Im lying on my tummy with 20-plus accupuncture needles in my lower back and butt to treat a sore tail bone. Lots of fun.
Feel better Michael!
So much to learn...
Well said! The fun of DIY is the learning.
You can learn the basic concepts by reading some good books.
The Loudspeaker Cookbook - Vance Dickason
Testing Loudspeakers - Joe D'Appolito
and of course, diyaudio.com has great info for every level.
Next, learn to use the measuring and simulation tools. This is really where it's at nowadays. The clarity and tonal balance you are expecting when buying such good drivers requires flat FR and good driver integration (phase, dispersion, FR.) You can guess by listening to music if it's good or not good, but you'll delude yourself and miss opportunities for improvement. Seeing the exact problem on paper and learning how to fix it is better.
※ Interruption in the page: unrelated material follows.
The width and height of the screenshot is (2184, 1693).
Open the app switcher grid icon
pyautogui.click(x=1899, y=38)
Test listening to changes with others is important. Your brains hook up telepathically and you can hear flaws better together than you can alone. Having friends over to listen to your system and listening to others' is the best way to improve your system and to go broke.
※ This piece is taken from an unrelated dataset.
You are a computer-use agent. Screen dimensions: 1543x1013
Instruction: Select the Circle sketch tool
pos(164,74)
Another good way to learn XO design is to find local DIY speaker guys who know more than you and ask for their help with your speakers, just as you are planning to do. The biggest obstacle to the fun of DIY speaker building is the cost of the parts, so if you supply the parts, you can find people willing to share in your fun. One or two of them might really know what they're doing and you can learn a TON, because you can ask them questions specific to your problem at hand and they explain it in a way you can understand right now. But if you want them to do it for you, they might want to get paid. If you do it yourself and ask them for ton of help, they will enjoy playing Yoda for you, as long as you take their advice and go do it yourself. Gets back to The fun of DIY is the learning. Sometimes it doesn't seem fun when you don't understand. But full immersion in problems forces solutions and gives experience which is different than knowledge.
Another good way to learn is buy some inexpensive but good drivers that are popular among DIYers, that you know work together, like Dayton, etc. The SBs will work too, but that's $700 instead of $200. But the Satoris add to the excitement and motivation to succeed, dreaming of magnificent audio fantasies! Then once you have the drivers in a box you can learn how to measure them, and how to simulate a crossover with your own drivers' measurements. Fiddle with the simulator, you'll learn what changing each part does. You may not understand why but you'll see the graphs change when you scroll the values. This is how you learn what changes to make when you hear a problem with your ears. Find a solution to the sim puzzle that gives flat FR and good phase response (you learned what that means from reading the books, or web articles, etc.)
Run your design by an expert for sanity check, then build your simulated crossover using moderately cheap parts at first. Measure with microphone to see if it matches your performance predictions and figure out why not (by asking questions of your friends or forum.) When it measures good and sounds good, then upgrade the parts if you want, be aware that better parts have may slightly different measurements of their own (coils,) and different psychological effects (resistors and caps) so some tweaking to taste is always necessary.
Two parallel 7" 8ohm satori woofers will give you 95dB midrange sensitivity in theory. The neo tweeter will need only a small resistor to match the woofers. But that's before baffle step correction, so you have two choices. Use a wide baffle to lower the BS freq and add bass drivers. Or, you could just add a simple active or passive line level filter ahead of your amp to do the BSC.